Sports fans, commentators and coaches sometimes talk about moral victories. It is meant to capture the feeling of a team that played better than expected. Moral victories often come with some sterling individual performances that give hope even if the outcome was not what the team wanted. The 49ers went in an entirely other direction on Sunday. Not only did they lose an important game that they were expected to win, but there were crippling individual performances that may haunt them for a long time.
QB Alex Smith has been sitting on the razor’s edge for years. 49ers fans do their best to focus on team strengths, like defense, while looking past Smith’s obvious shortcomings. This self-delusion came to crashing end when these fans were forced to witness Smith looking as bad as ever while throwing for more Seahawks touchdowns than 49ers’.
WR Michael Crabtree joined the pity party with dropped passes, poor routes and wrong routes. After TE Vernon Davis took Crabtree to task in practice this past week over poor practice habits, one has to wonder if this performance will create a fissure in the locker room. Imagine being Alex Smith, with all that pressure and then having two interceptions that could easily be blamed on a player who has questionable practice habits. Nobody across the country will really know the story. All they will see is the two picks in the box score, and that builds those “bust” whispers into a dull roar. Crabtree is no shrinking violet either. It could get ugly.

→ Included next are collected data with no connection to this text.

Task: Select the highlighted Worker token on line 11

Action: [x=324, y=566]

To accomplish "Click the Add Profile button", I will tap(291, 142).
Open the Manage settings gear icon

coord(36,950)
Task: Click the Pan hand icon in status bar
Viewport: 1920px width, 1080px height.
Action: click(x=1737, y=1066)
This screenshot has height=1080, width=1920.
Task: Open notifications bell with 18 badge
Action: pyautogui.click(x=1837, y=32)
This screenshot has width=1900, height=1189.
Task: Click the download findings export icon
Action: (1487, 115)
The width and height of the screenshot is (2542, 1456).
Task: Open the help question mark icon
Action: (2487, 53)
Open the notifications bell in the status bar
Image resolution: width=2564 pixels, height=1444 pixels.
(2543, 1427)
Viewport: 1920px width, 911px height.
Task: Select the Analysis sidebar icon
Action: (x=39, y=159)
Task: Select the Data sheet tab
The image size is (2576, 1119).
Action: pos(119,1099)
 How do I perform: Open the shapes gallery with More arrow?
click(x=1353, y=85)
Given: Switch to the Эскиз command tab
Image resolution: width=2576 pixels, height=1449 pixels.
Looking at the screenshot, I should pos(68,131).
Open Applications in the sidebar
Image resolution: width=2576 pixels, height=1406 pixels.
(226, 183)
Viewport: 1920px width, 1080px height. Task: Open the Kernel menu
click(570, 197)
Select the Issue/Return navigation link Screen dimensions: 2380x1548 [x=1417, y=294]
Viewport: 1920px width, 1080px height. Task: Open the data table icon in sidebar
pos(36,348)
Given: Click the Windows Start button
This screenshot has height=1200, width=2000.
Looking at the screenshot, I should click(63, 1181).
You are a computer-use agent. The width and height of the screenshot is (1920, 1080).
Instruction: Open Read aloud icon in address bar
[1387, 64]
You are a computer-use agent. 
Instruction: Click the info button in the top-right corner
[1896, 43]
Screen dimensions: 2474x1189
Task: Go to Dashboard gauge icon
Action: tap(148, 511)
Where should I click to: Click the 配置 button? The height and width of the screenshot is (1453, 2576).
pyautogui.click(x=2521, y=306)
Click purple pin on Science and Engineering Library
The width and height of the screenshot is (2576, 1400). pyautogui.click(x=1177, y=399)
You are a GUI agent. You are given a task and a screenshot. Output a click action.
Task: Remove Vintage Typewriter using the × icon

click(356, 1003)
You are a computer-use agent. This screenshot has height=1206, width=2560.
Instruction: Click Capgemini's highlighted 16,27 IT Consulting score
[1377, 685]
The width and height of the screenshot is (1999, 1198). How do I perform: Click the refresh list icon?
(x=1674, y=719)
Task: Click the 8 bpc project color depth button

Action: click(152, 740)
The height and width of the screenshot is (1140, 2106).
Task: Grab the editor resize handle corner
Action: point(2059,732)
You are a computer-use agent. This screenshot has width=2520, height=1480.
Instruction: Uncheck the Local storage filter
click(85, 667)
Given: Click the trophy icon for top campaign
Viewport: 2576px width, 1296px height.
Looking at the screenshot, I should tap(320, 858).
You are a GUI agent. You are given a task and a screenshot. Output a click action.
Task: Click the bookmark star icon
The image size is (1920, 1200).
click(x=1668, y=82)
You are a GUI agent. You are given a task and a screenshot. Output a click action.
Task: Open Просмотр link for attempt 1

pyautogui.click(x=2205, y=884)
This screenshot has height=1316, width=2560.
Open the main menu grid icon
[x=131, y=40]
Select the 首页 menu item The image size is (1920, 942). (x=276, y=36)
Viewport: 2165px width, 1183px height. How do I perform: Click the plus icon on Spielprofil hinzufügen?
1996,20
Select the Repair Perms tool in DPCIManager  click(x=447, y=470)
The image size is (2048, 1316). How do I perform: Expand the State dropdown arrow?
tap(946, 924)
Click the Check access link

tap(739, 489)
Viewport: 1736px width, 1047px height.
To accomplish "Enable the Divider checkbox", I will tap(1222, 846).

Consider that the 49ers get the world champion Saints next, and then hit the road for two straight weeks against Kansas City and Atlanta. Two losses, even three, is not out of the question. Losing tests any locker room, especially one that has these underlying tensions looming.
Even if all it ends up being is one bad game, it certainly made my day to be screaming, “Alex Smith…” clap, clap, clap clap clap in 49ers fans faces.